Objective: Copy the following material line for line, with no changes.
--- Records shown ---
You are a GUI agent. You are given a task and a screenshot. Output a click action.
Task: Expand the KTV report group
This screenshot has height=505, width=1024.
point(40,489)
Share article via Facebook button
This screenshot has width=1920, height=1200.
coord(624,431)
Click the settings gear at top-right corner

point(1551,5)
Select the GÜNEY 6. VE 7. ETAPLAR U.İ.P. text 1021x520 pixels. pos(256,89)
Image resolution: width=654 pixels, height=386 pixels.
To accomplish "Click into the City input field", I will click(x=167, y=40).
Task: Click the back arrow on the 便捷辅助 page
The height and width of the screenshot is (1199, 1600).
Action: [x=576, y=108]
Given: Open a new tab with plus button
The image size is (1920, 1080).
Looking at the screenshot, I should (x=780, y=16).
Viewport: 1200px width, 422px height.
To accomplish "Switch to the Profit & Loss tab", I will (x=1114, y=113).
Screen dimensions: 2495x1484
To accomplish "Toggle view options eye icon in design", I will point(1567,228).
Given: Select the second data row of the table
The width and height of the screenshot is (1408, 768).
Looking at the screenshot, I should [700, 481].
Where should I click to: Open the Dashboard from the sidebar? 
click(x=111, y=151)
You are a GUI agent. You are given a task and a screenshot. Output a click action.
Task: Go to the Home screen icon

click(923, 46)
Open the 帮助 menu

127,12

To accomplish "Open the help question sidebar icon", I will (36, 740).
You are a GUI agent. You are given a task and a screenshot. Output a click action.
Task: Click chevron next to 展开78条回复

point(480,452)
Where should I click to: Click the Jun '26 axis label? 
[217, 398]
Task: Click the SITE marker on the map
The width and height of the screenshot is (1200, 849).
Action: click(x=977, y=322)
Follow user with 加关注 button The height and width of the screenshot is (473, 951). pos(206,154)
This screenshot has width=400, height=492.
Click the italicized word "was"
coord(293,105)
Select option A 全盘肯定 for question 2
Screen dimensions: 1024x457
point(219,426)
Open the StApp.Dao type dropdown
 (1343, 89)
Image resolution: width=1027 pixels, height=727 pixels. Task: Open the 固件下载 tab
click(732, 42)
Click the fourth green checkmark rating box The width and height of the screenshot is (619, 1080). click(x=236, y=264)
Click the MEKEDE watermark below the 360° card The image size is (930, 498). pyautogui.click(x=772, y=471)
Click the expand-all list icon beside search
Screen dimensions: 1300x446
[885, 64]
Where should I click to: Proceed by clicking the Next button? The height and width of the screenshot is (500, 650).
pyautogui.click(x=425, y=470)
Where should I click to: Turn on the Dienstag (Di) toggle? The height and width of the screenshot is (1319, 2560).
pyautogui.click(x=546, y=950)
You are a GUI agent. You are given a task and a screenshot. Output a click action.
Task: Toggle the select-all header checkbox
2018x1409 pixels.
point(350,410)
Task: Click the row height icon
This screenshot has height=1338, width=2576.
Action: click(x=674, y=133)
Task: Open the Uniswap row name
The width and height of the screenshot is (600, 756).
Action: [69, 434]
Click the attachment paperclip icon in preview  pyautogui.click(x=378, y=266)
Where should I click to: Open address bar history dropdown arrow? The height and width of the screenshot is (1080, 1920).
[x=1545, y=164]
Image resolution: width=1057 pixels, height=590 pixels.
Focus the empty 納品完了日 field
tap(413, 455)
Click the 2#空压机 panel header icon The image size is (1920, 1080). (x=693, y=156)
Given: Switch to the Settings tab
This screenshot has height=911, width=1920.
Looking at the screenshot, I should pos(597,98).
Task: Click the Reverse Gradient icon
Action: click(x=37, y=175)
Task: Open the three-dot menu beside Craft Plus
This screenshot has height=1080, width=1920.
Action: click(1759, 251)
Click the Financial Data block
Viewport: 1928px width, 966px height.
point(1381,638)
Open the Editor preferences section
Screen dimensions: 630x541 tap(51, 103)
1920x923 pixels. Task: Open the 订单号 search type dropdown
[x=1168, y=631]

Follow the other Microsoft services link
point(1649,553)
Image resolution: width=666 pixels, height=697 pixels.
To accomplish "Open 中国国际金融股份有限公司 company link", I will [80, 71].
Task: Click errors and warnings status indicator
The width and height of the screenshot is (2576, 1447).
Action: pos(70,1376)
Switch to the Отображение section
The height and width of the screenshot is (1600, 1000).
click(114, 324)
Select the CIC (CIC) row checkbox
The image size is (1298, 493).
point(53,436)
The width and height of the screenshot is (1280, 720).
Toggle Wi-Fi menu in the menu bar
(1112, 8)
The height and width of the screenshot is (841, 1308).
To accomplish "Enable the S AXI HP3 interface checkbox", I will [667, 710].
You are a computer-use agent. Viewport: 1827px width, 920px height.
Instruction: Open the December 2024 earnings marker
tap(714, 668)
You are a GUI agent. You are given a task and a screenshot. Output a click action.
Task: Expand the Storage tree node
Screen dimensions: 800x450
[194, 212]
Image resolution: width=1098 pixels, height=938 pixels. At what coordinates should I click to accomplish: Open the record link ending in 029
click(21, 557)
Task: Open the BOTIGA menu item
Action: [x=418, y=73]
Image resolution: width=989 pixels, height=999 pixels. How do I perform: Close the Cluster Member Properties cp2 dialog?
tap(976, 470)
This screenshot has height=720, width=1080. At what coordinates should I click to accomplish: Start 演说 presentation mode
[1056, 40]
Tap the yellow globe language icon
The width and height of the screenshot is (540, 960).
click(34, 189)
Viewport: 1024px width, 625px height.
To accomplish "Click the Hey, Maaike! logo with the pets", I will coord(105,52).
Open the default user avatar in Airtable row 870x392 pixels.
---
Exercise answer:
You are a GUI agent. You are given a task and a screenshot. Output a click action.
Task: Expand the KTV report group
This screenshot has height=505, width=1024.
point(40,489)
Share article via Facebook button
This screenshot has width=1920, height=1200.
coord(624,431)
Click the settings gear at top-right corner

point(1551,5)
Select the GÜNEY 6. VE 7. ETAPLAR U.İ.P. text 1021x520 pixels. pos(256,89)
Image resolution: width=654 pixels, height=386 pixels.
To accomplish "Click into the City input field", I will click(x=167, y=40).
Task: Click the back arrow on the 便捷辅助 page
The height and width of the screenshot is (1199, 1600).
Action: [x=576, y=108]
Given: Open a new tab with plus button
The image size is (1920, 1080).
Looking at the screenshot, I should (x=780, y=16).
Viewport: 1200px width, 422px height.
To accomplish "Switch to the Profit & Loss tab", I will (x=1114, y=113).
Screen dimensions: 2495x1484
To accomplish "Toggle view options eye icon in design", I will point(1567,228).
Given: Select the second data row of the table
The width and height of the screenshot is (1408, 768).
Looking at the screenshot, I should [700, 481].
Where should I click to: Open the Dashboard from the sidebar? 
click(x=111, y=151)
You are a GUI agent. You are given a task and a screenshot. Output a click action.
Task: Go to the Home screen icon

click(923, 46)
Open the 帮助 menu

127,12

To accomplish "Open the help question sidebar icon", I will (36, 740).
You are a GUI agent. You are given a task and a screenshot. Output a click action.
Task: Click chevron next to 展开78条回复

point(480,452)
Where should I click to: Click the Jun '26 axis label? 
[217, 398]
Task: Click the SITE marker on the map
The width and height of the screenshot is (1200, 849).
Action: click(x=977, y=322)
Follow user with 加关注 button The height and width of the screenshot is (473, 951). pos(206,154)
This screenshot has width=400, height=492.
Click the italicized word "was"
coord(293,105)
Select option A 全盘肯定 for question 2
Screen dimensions: 1024x457
point(219,426)
Open the StApp.Dao type dropdown
 (1343, 89)
Image resolution: width=1027 pixels, height=727 pixels. Task: Open the 固件下载 tab
click(732, 42)
Click the fourth green checkmark rating box The width and height of the screenshot is (619, 1080). click(x=236, y=264)
Click the MEKEDE watermark below the 360° card The image size is (930, 498). pyautogui.click(x=772, y=471)
Click the expand-all list icon beside search
Screen dimensions: 1300x446
[885, 64]
Where should I click to: Proceed by clicking the Next button? The height and width of the screenshot is (500, 650).
pyautogui.click(x=425, y=470)
Where should I click to: Turn on the Dienstag (Di) toggle? The height and width of the screenshot is (1319, 2560).
pyautogui.click(x=546, y=950)
You are a GUI agent. You are given a task and a screenshot. Output a click action.
Task: Toggle the select-all header checkbox
2018x1409 pixels.
point(350,410)
Task: Click the row height icon
This screenshot has height=1338, width=2576.
Action: click(x=674, y=133)
Task: Open the Uniswap row name
The width and height of the screenshot is (600, 756).
Action: [69, 434]
Click the attachment paperclip icon in preview  pyautogui.click(x=378, y=266)
Where should I click to: Open address bar history dropdown arrow? The height and width of the screenshot is (1080, 1920).
[x=1545, y=164]
Image resolution: width=1057 pixels, height=590 pixels.
Focus the empty 納品完了日 field
tap(413, 455)
Click the 2#空压机 panel header icon The image size is (1920, 1080). (x=693, y=156)
Given: Switch to the Settings tab
This screenshot has height=911, width=1920.
Looking at the screenshot, I should pos(597,98).
Task: Click the Reverse Gradient icon
Action: click(x=37, y=175)
Task: Open the three-dot menu beside Craft Plus
This screenshot has height=1080, width=1920.
Action: click(1759, 251)
Click the Financial Data block
Viewport: 1928px width, 966px height.
point(1381,638)
Open the Editor preferences section
Screen dimensions: 630x541 tap(51, 103)
1920x923 pixels. Task: Open the 订单号 search type dropdown
[x=1168, y=631]

Follow the other Microsoft services link
point(1649,553)
Image resolution: width=666 pixels, height=697 pixels.
To accomplish "Open 中国国际金融股份有限公司 company link", I will [80, 71].
Task: Click errors and warnings status indicator
The width and height of the screenshot is (2576, 1447).
Action: pos(70,1376)
Switch to the Отображение section
The height and width of the screenshot is (1600, 1000).
click(114, 324)
Select the CIC (CIC) row checkbox
The image size is (1298, 493).
point(53,436)
The width and height of the screenshot is (1280, 720).
Toggle Wi-Fi menu in the menu bar
(1112, 8)
The height and width of the screenshot is (841, 1308).
To accomplish "Enable the S AXI HP3 interface checkbox", I will [667, 710].
You are a computer-use agent. Viewport: 1827px width, 920px height.
Instruction: Open the December 2024 earnings marker
tap(714, 668)
You are a GUI agent. You are given a task and a screenshot. Output a click action.
Task: Expand the Storage tree node
Screen dimensions: 800x450
[194, 212]
Image resolution: width=1098 pixels, height=938 pixels. At what coordinates should I click to accomplish: Open the record link ending in 029
click(21, 557)
Task: Open the BOTIGA menu item
Action: [x=418, y=73]
Image resolution: width=989 pixels, height=999 pixels. How do I perform: Close the Cluster Member Properties cp2 dialog?
tap(976, 470)
This screenshot has height=720, width=1080. At what coordinates should I click to accomplish: Start 演说 presentation mode
[1056, 40]
Tap the yellow globe language icon
The width and height of the screenshot is (540, 960).
click(34, 189)
Viewport: 1024px width, 625px height.
To accomplish "Click the Hey, Maaike! logo with the pets", I will coord(105,52).
Open the default user avatar in Airtable row 870x392 pixels.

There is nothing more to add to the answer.